* _Reading passage_:
Taylor Series : How to determine coefficient

1. Sep 4, 2011

cyt91

1. The problem statement, all variables and given/known data

3. The attempt at a solution

Please view the images posted(right-click,view image if not loaded properly) for the question and my attempts at the solution.
How do we determine the coefficient of c18,c19 and c20 respectively?
Thank you for your help.

2. Sep 4, 2011

HallsofIvy

It is impossible to see your images, even by "right clicking".

3. Sep 5, 2011

cyt91

I've tried loading the pictures(by right-clicking and selecting open in new tab). They loaded just fine.

Sorry,I'm not that good in Latex.

4. Sep 5, 2011

EsponV

I think the issue is that we can't find the link to click on in the first place. Nothing in your original statement contains a hyperlink - it's all just plaintext. Unless I'm starting to go blind.

5. Sep 5, 2011

lanedance

how about using tex?

right click on code below to see how its written
$$f(x) = \Sum_n\frac{1}{n!}\frac{d^{(n)}f(0)}}{dx}x^n$$
[/tex]

you'll generally get a quicker answer, and its easier for people to cut/paste&edit your original post

6. Sep 5, 2011

Tomer

Hi cyt91,

well, I believe you did most of the job. Try to write the actual sum you just found, element by element... You can easily see what the coefficients of x18, x19 and x20 are...

* _Exercise requirements_:
(1) Transcribe the entries word for word, from their first line through the line containing "will tap(776, 53).".
(2) Write the next part of the forum thread on Taylor series coefficients, picking up after its final post.
The forum thread on Taylor series coefficients and the entries are unrelated material.

* _Extracted entries_:
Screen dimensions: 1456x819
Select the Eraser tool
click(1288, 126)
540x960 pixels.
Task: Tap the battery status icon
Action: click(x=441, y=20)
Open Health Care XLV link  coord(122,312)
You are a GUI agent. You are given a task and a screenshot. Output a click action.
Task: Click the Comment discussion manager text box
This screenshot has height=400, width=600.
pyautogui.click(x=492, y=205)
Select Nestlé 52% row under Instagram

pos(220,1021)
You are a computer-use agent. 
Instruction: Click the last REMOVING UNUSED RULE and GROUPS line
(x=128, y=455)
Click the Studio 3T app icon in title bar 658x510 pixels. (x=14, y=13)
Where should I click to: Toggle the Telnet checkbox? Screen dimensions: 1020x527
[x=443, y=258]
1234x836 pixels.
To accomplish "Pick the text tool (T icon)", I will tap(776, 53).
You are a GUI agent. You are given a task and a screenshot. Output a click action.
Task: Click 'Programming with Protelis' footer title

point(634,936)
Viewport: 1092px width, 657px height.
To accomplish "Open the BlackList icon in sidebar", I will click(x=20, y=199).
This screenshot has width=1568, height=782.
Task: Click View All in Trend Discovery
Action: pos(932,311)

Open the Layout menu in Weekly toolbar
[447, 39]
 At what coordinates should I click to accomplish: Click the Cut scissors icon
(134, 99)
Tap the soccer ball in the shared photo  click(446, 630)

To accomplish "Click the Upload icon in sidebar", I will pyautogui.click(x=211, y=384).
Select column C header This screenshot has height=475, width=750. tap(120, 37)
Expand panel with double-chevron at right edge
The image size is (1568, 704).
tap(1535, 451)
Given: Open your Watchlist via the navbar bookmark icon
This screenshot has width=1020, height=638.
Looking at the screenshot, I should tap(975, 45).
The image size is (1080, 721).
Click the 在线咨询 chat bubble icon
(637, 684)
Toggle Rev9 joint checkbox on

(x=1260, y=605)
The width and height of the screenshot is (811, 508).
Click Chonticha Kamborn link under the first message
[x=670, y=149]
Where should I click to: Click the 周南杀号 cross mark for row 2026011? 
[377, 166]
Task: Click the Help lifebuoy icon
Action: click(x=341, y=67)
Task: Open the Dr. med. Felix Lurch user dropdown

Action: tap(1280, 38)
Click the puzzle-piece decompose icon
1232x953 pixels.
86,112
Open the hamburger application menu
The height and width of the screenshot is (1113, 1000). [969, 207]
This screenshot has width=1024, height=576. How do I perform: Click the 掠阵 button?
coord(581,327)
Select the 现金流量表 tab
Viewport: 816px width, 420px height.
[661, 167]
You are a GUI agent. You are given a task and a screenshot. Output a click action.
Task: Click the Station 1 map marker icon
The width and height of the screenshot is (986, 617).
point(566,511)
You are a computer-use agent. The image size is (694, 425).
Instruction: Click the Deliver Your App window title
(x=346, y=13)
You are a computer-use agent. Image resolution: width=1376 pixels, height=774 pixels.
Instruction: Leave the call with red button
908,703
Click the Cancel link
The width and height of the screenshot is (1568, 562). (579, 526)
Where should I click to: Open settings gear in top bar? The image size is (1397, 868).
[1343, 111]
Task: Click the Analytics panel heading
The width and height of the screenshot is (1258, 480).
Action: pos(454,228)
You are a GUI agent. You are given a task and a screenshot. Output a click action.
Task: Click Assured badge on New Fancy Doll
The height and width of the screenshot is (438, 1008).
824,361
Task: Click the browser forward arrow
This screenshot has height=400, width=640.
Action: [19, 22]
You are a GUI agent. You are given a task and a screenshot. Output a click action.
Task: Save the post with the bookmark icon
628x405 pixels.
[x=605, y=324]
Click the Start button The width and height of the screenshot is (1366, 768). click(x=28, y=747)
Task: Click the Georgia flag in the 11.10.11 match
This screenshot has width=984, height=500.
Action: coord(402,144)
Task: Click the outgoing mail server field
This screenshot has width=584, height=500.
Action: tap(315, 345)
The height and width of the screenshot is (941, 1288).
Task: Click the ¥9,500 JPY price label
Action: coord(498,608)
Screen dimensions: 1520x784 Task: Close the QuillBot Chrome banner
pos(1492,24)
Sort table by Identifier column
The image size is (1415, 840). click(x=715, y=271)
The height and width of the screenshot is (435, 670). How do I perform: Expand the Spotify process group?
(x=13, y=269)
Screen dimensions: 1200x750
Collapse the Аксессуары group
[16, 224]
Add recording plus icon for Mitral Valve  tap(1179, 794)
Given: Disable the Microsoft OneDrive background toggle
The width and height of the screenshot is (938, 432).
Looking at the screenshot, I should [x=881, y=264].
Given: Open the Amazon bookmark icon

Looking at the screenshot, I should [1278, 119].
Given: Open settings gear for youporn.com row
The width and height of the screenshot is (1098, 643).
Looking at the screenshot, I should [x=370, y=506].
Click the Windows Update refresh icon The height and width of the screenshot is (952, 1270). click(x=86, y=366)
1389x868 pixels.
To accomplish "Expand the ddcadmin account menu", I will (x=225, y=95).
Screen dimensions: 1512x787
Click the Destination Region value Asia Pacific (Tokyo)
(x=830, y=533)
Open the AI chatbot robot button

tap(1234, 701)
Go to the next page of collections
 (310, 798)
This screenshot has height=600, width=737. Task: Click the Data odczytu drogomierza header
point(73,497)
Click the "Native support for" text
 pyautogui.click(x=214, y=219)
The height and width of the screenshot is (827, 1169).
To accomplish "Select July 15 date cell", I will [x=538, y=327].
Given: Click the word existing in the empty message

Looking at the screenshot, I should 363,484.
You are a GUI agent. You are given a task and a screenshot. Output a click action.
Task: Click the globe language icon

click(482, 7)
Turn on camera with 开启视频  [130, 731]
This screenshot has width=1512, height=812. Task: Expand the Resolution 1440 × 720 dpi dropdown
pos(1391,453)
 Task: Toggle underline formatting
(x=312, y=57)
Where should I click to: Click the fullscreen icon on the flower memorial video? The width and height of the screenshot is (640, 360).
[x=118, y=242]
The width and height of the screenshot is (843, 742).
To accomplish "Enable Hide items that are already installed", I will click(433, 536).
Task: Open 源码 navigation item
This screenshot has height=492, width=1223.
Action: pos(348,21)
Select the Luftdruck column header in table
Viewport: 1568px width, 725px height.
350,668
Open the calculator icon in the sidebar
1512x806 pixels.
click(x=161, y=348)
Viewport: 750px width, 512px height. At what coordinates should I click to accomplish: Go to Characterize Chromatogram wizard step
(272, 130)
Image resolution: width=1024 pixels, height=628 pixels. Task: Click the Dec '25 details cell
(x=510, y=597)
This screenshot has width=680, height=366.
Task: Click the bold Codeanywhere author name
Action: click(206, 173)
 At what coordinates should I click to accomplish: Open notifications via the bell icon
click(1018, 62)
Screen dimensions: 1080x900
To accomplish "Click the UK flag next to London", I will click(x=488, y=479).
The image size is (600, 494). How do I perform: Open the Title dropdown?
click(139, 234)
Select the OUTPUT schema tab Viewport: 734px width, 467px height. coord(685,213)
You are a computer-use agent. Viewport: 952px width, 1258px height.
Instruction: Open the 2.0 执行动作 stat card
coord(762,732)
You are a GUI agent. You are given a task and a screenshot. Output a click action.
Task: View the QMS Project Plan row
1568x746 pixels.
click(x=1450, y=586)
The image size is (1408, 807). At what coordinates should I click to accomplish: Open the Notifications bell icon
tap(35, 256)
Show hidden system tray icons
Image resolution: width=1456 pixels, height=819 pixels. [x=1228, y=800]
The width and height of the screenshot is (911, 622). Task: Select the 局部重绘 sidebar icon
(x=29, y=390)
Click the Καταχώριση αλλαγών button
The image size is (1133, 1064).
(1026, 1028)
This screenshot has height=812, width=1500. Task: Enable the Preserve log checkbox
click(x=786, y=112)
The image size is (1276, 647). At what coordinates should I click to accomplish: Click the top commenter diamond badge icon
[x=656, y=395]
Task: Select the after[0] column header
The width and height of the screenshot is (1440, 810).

* _Response list_:
(1)
Screen dimensions: 1456x819
Select the Eraser tool
click(1288, 126)
540x960 pixels.
Task: Tap the battery status icon
Action: click(x=441, y=20)
Open Health Care XLV link  coord(122,312)
You are a GUI agent. You are given a task and a screenshot. Output a click action.
Task: Click the Comment discussion manager text box
This screenshot has height=400, width=600.
pyautogui.click(x=492, y=205)
Select Nestlé 52% row under Instagram

pos(220,1021)
You are a computer-use agent. 
Instruction: Click the last REMOVING UNUSED RULE and GROUPS line
(x=128, y=455)
Click the Studio 3T app icon in title bar 658x510 pixels. (x=14, y=13)
Where should I click to: Toggle the Telnet checkbox? Screen dimensions: 1020x527
[x=443, y=258]
1234x836 pixels.
To accomplish "Pick the text tool (T icon)", I will tap(776, 53).

(2)
7. Sep 5, 2011

vela

Staff Emeritus

8. Sep 5, 2011

HallsofIvy

Okay, so you have written "$c_nx^n$" as $x^{3m}- x^{3k- 1}$. To find the coefficient of $x^{18}$, say, you need to find m so that 3m= 18 and k such that 3k- 1= 18. If there is no such integer, the coefficient is 0. 3m= 18 gives m= 6 so there is a term "$x^{3(6)}= 18$" and it has coefficient 1. There is no integer such that 3m- 1= 18 so that adds nothing. The coeffiicent of $x^{18}$ is 1.

Now do 19 and 20.

9. Sep 5, 2011

cyt91

Hi.

Thanks a lot for your help.
I've found c_19 = -1 and c_20 = 0.

Just one more clarification: when we are finding c_19 / c_18 /c _20 ,
we are in fact finding the 19th / 18th/ 20th order of Taylor's polynomial right?

So,for instance,if we want to look for c_18, we'll be looking at 3n = 18 (since n is an integer)
i.e. the 18th order of Taylor's polynomial.

10. Sep 5, 2011

SammyS

Staff Emeritus
[Mod Note: Replaced large images with hyperlinks, Hoot]
This is the Original Post with the corrected Image links.

Hope that helps someone !

Last edited by a moderator: May 5, 2017
11. Sep 13, 2011

jayman16

still dont understand how the coefficients c_18, 19, and 20 are obtained. can you put it in even simpler terms why c_18 is 1, 19 is -1 and 20 is 0?

12. Sep 13, 2011

vela

Staff Emeritus
If you can't see it, follow Tomer's advice back in post #6.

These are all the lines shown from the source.